[Collected data entries]
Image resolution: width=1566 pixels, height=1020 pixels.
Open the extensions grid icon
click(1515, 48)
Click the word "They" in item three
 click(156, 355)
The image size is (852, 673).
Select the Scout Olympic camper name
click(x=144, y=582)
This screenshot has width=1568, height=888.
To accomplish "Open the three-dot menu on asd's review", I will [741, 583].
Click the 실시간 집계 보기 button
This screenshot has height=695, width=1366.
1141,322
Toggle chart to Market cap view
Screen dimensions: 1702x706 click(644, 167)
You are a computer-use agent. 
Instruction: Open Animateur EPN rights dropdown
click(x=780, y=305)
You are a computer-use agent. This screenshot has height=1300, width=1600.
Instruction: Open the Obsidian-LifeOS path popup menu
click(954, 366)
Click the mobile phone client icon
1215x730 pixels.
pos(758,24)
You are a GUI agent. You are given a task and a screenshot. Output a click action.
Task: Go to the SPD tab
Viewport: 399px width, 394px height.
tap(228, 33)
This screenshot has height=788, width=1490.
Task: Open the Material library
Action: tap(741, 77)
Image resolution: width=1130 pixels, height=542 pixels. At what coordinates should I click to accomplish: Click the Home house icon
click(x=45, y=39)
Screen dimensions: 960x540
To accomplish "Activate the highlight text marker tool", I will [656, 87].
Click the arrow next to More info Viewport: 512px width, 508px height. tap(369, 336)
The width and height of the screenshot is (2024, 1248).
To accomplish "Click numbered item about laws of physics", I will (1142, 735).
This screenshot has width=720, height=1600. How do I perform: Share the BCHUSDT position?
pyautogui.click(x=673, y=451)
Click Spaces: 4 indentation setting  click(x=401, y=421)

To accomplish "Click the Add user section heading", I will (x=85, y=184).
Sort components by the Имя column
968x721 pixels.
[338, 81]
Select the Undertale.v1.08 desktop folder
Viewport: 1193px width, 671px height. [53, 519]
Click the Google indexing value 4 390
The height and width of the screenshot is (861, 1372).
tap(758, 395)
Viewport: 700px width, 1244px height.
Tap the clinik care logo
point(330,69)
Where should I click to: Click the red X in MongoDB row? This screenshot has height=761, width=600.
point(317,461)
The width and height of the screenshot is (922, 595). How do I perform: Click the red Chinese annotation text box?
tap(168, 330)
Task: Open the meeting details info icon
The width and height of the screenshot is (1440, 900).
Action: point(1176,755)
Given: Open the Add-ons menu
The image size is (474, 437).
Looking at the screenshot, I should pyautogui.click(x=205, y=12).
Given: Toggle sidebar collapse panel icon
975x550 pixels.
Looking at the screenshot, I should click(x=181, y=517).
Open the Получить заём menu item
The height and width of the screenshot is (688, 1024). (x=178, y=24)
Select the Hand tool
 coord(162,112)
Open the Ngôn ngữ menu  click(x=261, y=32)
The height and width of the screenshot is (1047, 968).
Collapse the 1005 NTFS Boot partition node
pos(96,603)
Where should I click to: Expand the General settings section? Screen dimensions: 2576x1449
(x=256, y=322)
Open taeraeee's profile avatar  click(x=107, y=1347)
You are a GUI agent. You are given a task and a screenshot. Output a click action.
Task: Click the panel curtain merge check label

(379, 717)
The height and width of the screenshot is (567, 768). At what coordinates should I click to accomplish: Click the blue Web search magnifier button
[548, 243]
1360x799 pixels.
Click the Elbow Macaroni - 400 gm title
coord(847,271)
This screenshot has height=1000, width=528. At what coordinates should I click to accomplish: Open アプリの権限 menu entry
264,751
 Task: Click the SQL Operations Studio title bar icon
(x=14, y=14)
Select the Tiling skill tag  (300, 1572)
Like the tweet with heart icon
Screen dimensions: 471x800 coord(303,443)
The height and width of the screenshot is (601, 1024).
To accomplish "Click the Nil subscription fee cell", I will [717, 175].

* [Work task]: From the lines above, copy those that contain the word "will".

* [Answer area]:
To accomplish "Open the three-dot menu on asd's review", I will [741, 583].
To accomplish "Activate the highlight text marker tool", I will [656, 87].
To accomplish "Click numbered item about laws of physics", I will (1142, 735).
To accomplish "Click the Add user section heading", I will (x=85, y=184).
To accomplish "Click the Nil subscription fee cell", I will [717, 175].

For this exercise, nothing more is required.